We build face frame cabinets, which up to now have been all plywood sides, tops, and bottoms. We've been asked to do a job in melamine. They want 3/4 sides, tops, bottoms, shelves. Our plan was to use 1/2" backs rabbeted in about 5/8" to help reduce weight a bit, and we're wondering if we should use nailers or if any of you just screw through the 1/2". We've always used 1/4" with nailers on wood. If we use nailers, would you recommend we rabbet our tops and bottoms and join the 1/2" backs using glue and staples (our preferred method), or just flush them with tops and bottoms and glue and staple? We don't want to blow the backs out when we screw them to the walls.

Forum Responses
(Cabinetmaking Forum)
From contributor M:
I never use nailers with 1/2" backs. Our backs are 1/2" and planted on, tacked with staples and then screwed. The only time we dado our backs are for the finished ends.

From the original questioner:
Thanks for the quick reply.

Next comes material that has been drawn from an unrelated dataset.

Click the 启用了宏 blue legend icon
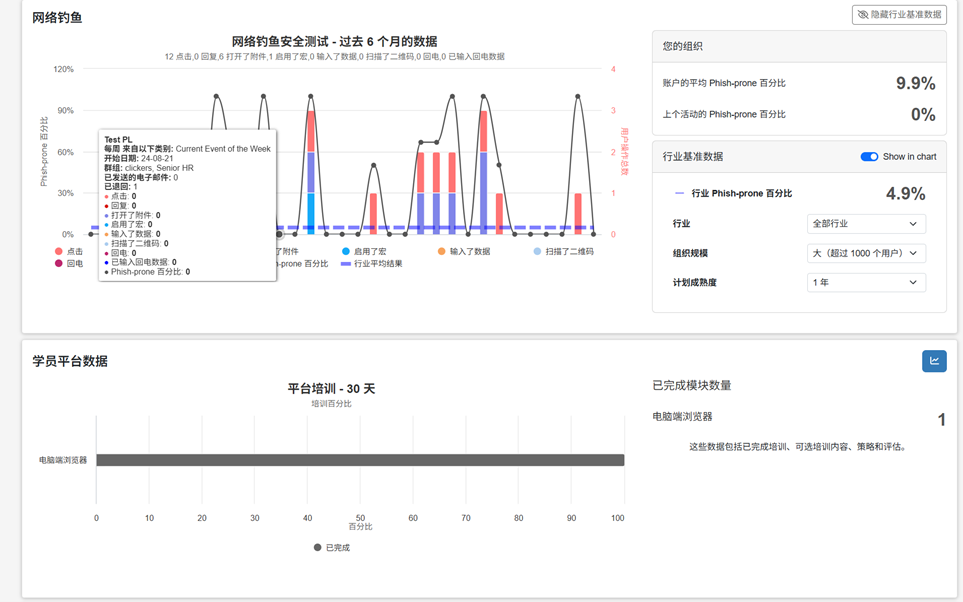This screenshot has height=602, width=963. (346, 252)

We're pretty much committed to rabbet the backs since the owner has made that a stipulation. What do you think about rabbeting the back - Roo glue and staples with hot melt for a little extra insurance? I'm just wondering if, when they're screwed to the wall, it won't pop the backs out.

From contributor K:
If you make your back flush with the sides, you should not have any problem. If you leave any reveal on the sides in relation to the back, I could see your concern.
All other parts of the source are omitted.